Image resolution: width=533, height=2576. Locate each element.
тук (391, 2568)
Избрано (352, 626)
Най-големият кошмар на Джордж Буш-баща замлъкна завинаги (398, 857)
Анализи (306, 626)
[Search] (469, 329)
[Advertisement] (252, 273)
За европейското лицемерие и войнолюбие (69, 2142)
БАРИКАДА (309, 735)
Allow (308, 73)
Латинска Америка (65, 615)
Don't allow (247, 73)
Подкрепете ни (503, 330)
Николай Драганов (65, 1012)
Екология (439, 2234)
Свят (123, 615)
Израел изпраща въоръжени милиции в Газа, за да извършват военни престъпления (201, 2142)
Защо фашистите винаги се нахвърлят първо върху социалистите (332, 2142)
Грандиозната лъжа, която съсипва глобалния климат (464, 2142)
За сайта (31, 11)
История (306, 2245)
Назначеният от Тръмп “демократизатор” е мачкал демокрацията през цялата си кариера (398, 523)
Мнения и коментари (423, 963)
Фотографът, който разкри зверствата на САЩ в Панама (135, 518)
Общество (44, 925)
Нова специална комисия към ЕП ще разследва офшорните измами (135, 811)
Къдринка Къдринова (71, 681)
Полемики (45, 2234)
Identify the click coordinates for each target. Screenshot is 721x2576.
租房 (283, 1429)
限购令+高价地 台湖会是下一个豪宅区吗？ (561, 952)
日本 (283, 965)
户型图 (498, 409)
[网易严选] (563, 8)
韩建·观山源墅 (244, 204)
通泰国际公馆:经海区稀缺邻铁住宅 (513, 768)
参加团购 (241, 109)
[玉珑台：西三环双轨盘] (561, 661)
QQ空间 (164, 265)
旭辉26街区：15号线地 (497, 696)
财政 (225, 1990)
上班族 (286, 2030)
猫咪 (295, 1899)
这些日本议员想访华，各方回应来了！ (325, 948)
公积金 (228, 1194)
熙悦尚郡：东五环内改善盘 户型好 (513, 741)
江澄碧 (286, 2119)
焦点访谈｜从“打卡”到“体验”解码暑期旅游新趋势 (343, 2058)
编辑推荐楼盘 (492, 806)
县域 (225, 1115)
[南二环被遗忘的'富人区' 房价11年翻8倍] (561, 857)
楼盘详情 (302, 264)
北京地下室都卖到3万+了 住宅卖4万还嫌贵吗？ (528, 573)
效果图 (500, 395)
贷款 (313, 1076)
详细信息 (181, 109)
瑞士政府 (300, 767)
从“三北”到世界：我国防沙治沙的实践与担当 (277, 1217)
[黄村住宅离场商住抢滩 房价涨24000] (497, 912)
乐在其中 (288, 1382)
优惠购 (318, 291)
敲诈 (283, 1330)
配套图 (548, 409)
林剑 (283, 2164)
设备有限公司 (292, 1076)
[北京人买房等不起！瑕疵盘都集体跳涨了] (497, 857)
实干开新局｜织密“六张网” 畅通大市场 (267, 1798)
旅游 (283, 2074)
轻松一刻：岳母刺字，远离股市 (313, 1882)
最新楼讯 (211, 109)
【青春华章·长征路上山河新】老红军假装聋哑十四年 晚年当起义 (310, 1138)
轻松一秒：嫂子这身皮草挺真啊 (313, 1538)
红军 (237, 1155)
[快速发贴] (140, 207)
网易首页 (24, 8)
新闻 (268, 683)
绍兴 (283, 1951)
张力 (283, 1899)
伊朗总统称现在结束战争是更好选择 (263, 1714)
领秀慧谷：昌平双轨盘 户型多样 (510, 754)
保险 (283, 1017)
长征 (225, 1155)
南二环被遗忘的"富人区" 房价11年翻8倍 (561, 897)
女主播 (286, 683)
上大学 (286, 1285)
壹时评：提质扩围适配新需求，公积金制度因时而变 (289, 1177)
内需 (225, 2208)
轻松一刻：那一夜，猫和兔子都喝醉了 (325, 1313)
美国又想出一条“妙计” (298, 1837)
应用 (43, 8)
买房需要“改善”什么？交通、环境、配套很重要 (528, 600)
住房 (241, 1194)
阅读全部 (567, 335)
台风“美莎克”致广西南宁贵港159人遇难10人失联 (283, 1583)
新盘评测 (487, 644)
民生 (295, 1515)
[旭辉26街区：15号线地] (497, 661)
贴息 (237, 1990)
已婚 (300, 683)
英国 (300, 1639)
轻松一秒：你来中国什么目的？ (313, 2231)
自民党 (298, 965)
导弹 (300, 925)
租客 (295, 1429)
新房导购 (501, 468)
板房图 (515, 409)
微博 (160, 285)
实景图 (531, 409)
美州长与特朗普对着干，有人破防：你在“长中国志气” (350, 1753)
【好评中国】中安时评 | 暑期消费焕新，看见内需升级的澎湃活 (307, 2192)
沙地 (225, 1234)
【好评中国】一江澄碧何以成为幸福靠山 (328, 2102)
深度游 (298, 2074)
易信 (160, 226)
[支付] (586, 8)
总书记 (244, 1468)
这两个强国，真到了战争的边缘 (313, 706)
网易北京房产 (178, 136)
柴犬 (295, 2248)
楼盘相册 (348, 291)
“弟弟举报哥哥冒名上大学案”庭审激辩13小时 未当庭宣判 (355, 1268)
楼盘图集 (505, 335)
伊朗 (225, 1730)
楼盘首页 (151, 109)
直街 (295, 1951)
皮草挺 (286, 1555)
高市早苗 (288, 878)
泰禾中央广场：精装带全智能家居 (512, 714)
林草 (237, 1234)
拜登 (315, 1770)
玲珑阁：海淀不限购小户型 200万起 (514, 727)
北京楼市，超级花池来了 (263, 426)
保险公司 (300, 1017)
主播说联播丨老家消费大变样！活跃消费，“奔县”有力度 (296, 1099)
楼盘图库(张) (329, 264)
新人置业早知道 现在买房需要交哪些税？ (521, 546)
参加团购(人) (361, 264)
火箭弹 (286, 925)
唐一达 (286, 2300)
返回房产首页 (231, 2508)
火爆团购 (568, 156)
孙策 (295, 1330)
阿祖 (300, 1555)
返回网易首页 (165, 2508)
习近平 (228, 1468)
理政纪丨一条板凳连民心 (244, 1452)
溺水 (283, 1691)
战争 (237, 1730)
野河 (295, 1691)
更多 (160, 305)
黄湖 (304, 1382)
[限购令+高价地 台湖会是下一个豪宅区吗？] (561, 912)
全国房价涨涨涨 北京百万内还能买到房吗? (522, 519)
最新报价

★ ★ ★

_WHAT TO DO:_ When a line in the material above holds the word "南二环被遗忘的", copy that line.

_ANSWER TO THIS PROBLEM:_
[南二环被遗忘的'富人区' 房价11年翻8倍] (561, 857)
南二环被遗忘的"富人区" 房价11年翻8倍 (561, 897)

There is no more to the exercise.